* **SOAL SINGKAT 1**
Berdasarkan peraturan tentang pelunasan cukai, undang-undang apa yang terakhir mengubah Undang-Undang Nomor 11 Tahun 1995 tentang Cukai?
* **SOAL SINGKAT 2**
Teruskan peraturan tentang pelunasan cukai, dimulai setelah kalimat terakhir yang ditampilkan.

* **KUTIPAN TERPILIH**
Peraturan Dirjen Bea dan Cukai Nomor : PER - 5/BC/2022

Kategori : Lainnya

Perubahan Atas Peraturan Direktur Jenderal Nomor PER-24/BC/2018 Tentang Tata Cara Pelunasan Cukai


PERATURAN DIREKTUR JENDERAL BEA DAN CUKAI
NOMOR PER - 5/BC/2022

TENTANG

PERUBAHAN ATAS PERATURAN DIREKTUR JENDERAL NOMOR
PER-24/BC/2018 TENTANG TATA CARA PELUNASAN CUKAI

DIREKTUR JENDERAL BEA DAN CUKAI,

Menimbang :

  1. bahwa ketentuan mengenai tata cara pelunasan cukai telah diatur dalam Peraturan Direktur Jenderal Bea dan Cukai Nomor PER-24/BC/2018 tentang Tata Cara Pelunasan Cukai;
  2. bahwa untuk lebih memberikan kepastian hukum, optimalisasi pelayanan pita cukai, dan meningkatkan penerimaan negara dari sektor cukai, perlu mengatur kembali mengenai tata cara pelunasan cukai;
  3. bahwa berdasarkan pertimbangan sebagaimana dimaksud dalam huruf a dan huruf b, perlu menetapkan kembali Peraturan Direktur Jenderal Bea dan Cukai tentang Perubahan atas Peraturan Direktur Jenderal Bea dan Cukai Nomor PER-24/BC/2018 tentang Tata Cara Pelunasan Cukai;

Mengingat :

  1. Undang-Undang Nomor 11 Tahun 1995 tentang Cukai (Lembaran Negara Republik Indonesia Tahun 1995 Nomor 76, Tambahan Lembaran Negara Republik Indonesia Nomor 3613) sebagaimana telah diubah beberapa kali terakhir dengan Undang-Undang Nomor 7 Tahun 2021 tentang Harmonisasi Peraturan Perpajakan (Lembaran Negara Republik Indonesia Tahun 2021 Nomor 246, Tambahan Lembaran Negara Republik Indonesia Nomor 6736); 
  2. Peraturan Menteri Keuangan Nomor 68/PMK.04/2018 tentang Pelunasan Cukai (Berita Negara Republik Indonesia Tahun 2018 Nomor 856);
  3. Peraturan Direktur Jenderal Nomor PER-24/BC/2018 tentang Tata Cara Pelunasan Cukai;

MEMUTUSKAN:


Menetapkan :

PERATURAN DIREKTUR JENDERAL BEA DAN CUKAI TENTANG PERUBAHAN ATAS PERATURAN DIREKTUR JENDERAL NOMOR PER-24/BC/2018 TENTANG TATA CARA PELUNASAN CUKAI.

* **DATA TERCATAT**
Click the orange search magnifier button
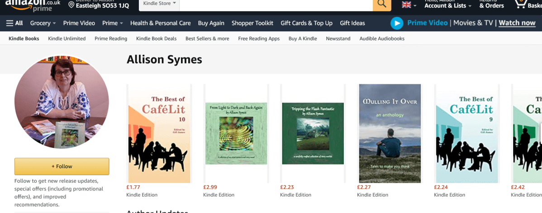point(382,5)
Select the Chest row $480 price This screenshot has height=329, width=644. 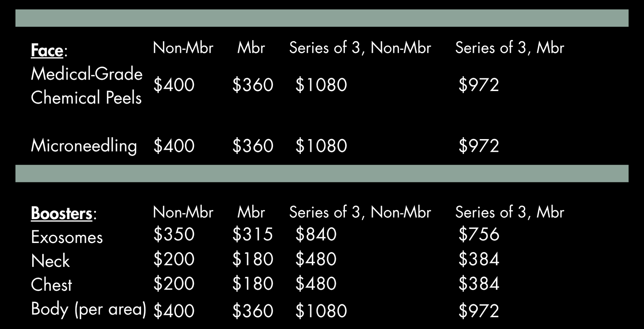click(x=316, y=283)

* **JAWABAN BENAR 1**
Undang-Undang Nomor 7 Tahun 2021 tentang Harmonisasi Peraturan Perpajakan.

* **JAWABAN BENAR 2**
BAB I
KETENTUAN UMUM

Pasal I


Beberapa ketentuan dalam Peraturan Direktur Jenderal Nomor PER-24/BC/2018 tentang Tata Cara Pelunasan Cukai diubah sebagai berikut:
1. Ketentuan Angka 10 diubah, sehingga Pasal 1 berbunyi sebagai berikut:


Pasal 1

Dalam Peraturan Direktur Jenderal ini yang dimaksud dengan:
1. Pabrik adalah tempat tertentu termasuk bangunan, halaman, dan lapangan yang merupakan bagian daripadanya, yang dipergunakan untuk menghasilkan barang kena cukai dan/atau untuk mengemas barang kena cukai dalam kemasan untuk penjualan eceran.
2. Tempat Penyimpanan adalah tempat, bangunan, dan/atau lapangan yang bukan merupakan bagian dari pabrik, yang dipergunakan untuk menyimpan barang kena cukai berupa etil alkohol yang masih terutang cukai dengan tujuan untuk disalurkan, dijual, atau diekspor.
3. Tempat Penimbunan Sementara adalah bangunan dan/atau lapangan atau tempat lain yang disamakan dengan itu di kawasan pabean untuk menimbun barang sementara menunggu pemuatan atau pengeluarannya.
4. Tempat Penimbunan Berikat adalah bangunan, tempat, atau kawasan yang memenuhi persyaratan tertentu yang digunakan untuk menimbun barang dengan tujuan tertentu dengan mendapatkan penangguhan bea masuk.
5. Pengusaha Pabrik adalah orang pribadi atau badan hukum yang mengusahakan pabrik barang kena cukai.
6. Pengusaha Tempat Penyimpanan adalah orang yang mengusahakan tempat penyimpanan.
7. Importir adalah orang pribadi atau badan hukum yang memasukkan barang kena cukai ke dalam daerah pabean.
8. Etil Alkohol yang selanjutnya disingkat dengan EA adalah barang cair, jernih, dan tidak berwarna, merupakan senyawa organik dengan rumus kimia C2H5OH, yang diperoleh baik secara peragian dan/atau penyulingan maupun secara sintesa kimiawi.
9. Minuman yang Mengandung Etil Alkohol yang selanjutnya disingkat dengan MMEA adalah semua barang cair yang lazim disebut minuman yang mengandung etil alkohol yang dihasilkan dengan cara peragian, penyulingan, atau cara lainnya, antara lain berupa bir, shandy, anggur, gin, whisky, dan yang sejenisnya.
10. Hasil Tembakau yang selanjutnya disingkat dengan HT adalah olahan tembakau yang meliputi sigaret, cerutu, rokok daun, tembakau iris, rokok elektrik, dan hasil pengolahan tembakau lainnya.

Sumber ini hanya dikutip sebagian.